Mentre il ghiaccio si sta sciogliendo
Lungo la sezione “Cracks in the ice” (“crepe nel ghiaccio”), l’allestimento cambia gradualmente colore, dal bianco del ghiaccio solido alle tonalità chiare di verde e di blu dell’acqua da disgelo e – infine – al blu scuro delle profondità marine. La sezione successiva è dedicata alla questione abitativa nell’Artico. A causa del maggior rischio di cedimento del ghiaccio, gli abitanti della regione ritengono spesso troppo pericoloso vivere in dimore fisse, preferendo servirsi di abitazioni occasionali quali le tende. Le aree dedicate alle tende sono allestite con ampi tessuti, ispirati alle forme rotonde delle tende artiche, mentre la sezione sulle dimore fisse è stata costruita con il legno, recuperando il motivo dei tetti triangolari tipici delle case islandesi, groenlandesi e siberiane.

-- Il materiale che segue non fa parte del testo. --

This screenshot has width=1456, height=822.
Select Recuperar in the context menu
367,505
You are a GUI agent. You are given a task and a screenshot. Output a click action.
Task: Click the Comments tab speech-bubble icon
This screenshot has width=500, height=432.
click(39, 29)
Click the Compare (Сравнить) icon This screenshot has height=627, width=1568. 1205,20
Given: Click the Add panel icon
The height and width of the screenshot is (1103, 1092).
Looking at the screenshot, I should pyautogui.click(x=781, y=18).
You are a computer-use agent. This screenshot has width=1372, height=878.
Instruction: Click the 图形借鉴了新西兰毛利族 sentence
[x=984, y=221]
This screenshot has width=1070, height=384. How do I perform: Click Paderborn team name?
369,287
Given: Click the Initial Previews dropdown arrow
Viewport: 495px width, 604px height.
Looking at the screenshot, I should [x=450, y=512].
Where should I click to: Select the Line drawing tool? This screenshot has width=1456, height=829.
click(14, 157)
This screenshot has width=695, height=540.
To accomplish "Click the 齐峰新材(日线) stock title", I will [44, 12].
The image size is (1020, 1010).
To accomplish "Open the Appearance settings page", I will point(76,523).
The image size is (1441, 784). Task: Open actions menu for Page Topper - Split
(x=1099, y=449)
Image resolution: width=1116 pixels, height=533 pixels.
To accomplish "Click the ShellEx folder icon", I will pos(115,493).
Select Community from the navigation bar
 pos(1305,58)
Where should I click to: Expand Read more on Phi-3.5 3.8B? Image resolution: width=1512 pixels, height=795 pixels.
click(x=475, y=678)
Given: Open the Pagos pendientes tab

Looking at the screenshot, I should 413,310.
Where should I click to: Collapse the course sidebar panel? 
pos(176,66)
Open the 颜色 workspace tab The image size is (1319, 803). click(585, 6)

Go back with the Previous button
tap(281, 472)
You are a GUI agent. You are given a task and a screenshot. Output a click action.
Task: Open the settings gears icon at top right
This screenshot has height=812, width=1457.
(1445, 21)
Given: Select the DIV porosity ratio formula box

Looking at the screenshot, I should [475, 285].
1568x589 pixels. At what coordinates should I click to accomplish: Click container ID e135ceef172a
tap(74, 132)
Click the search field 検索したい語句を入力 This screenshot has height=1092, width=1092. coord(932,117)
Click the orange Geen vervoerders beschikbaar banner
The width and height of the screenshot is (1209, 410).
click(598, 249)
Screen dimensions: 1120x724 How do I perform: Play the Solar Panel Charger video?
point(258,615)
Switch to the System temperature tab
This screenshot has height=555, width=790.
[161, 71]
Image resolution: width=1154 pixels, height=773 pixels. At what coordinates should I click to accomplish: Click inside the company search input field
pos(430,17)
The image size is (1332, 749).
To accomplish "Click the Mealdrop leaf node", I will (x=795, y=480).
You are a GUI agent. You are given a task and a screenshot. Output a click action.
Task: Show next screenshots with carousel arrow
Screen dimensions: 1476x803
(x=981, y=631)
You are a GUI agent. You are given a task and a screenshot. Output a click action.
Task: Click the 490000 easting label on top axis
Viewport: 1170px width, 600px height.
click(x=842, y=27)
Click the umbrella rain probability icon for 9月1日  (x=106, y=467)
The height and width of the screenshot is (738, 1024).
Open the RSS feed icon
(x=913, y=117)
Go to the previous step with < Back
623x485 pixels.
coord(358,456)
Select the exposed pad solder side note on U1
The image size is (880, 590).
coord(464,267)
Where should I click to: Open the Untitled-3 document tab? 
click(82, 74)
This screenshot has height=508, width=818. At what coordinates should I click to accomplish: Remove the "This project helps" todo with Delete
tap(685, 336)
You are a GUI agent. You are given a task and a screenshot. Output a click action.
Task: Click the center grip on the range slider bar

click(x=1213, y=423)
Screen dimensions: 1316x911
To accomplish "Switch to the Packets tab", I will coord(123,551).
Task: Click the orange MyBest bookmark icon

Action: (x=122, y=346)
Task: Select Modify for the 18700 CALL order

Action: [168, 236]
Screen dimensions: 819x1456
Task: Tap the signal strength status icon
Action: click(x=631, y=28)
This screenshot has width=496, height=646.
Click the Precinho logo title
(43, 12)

La green art di Anastasya Martynova
La sezione successiva affronta il tema della crepa tra l’ambiente e il mondo industrializzato, sempre intento alla famelica e incosciente ricerca di nuove risorse naturali da estrarre. Tale frattura è meno riscontrabile nelle realtà più arretrate, dove l’individuo è indotto ad apprezzare ogni elemento della natura che lo circonda. Gli spazi dedicati allo stile di vita delle popolazioni artiche sono stati allestiti con installazioni in materiali organici come il fieno, arazzi ricamati e sculture di vetro, opere dell’artista Anastasya Martynova. L’ultima parte della mostra affronta il tema dell’estrazione su larga scala delle risorse naturali: il visitatore entra nella sezione attraversando uno spazio molto più buio, che rappresenta un oleodotto.
Un’esperienza immersiva
Il percorso espositivo include anche dieci film documentari (prodotti dallo stesso Nordiska Museet e diretti dalla regista Camilla Andersen), che offrono al visitatore l’opportunità di conoscere gli abitanti di varie località dell’Artico: Qaanaaq in Groenlandia, Vatnajökull in Islanda, Näätämö in Finlandia, Svalbard in Norvegia e Abisko, Arjeplog, Laevas e Nautanen in Svezia. Un complesso sistema di proiezioni, progettato da Jesper Wachtmeister, permette ai visitatori di ammirare gli spettacolari cieli e paesaggi artici, attraverso immagini proiettate sul soffitto del salone d’ingresso del museo.
Rimarginare la crepa
Secondo la visione di studio MUSEEA, la crepa non rappresenta soltanto un simbolo catastrofico, naturale o metaforico. In quanto fenomeno indiscutibilmente grave, la crepa può diventare un motivo di unione e di collaborazione: l’atto stesso di attraversare l’iceberg man mano che “il ghiaccio si sta sciogliendo” ha una valenza catartica, volta a sensibilizzare i visitatori alla questione del riscaldamento globale, a convincerli a “rimarginare” la crepa.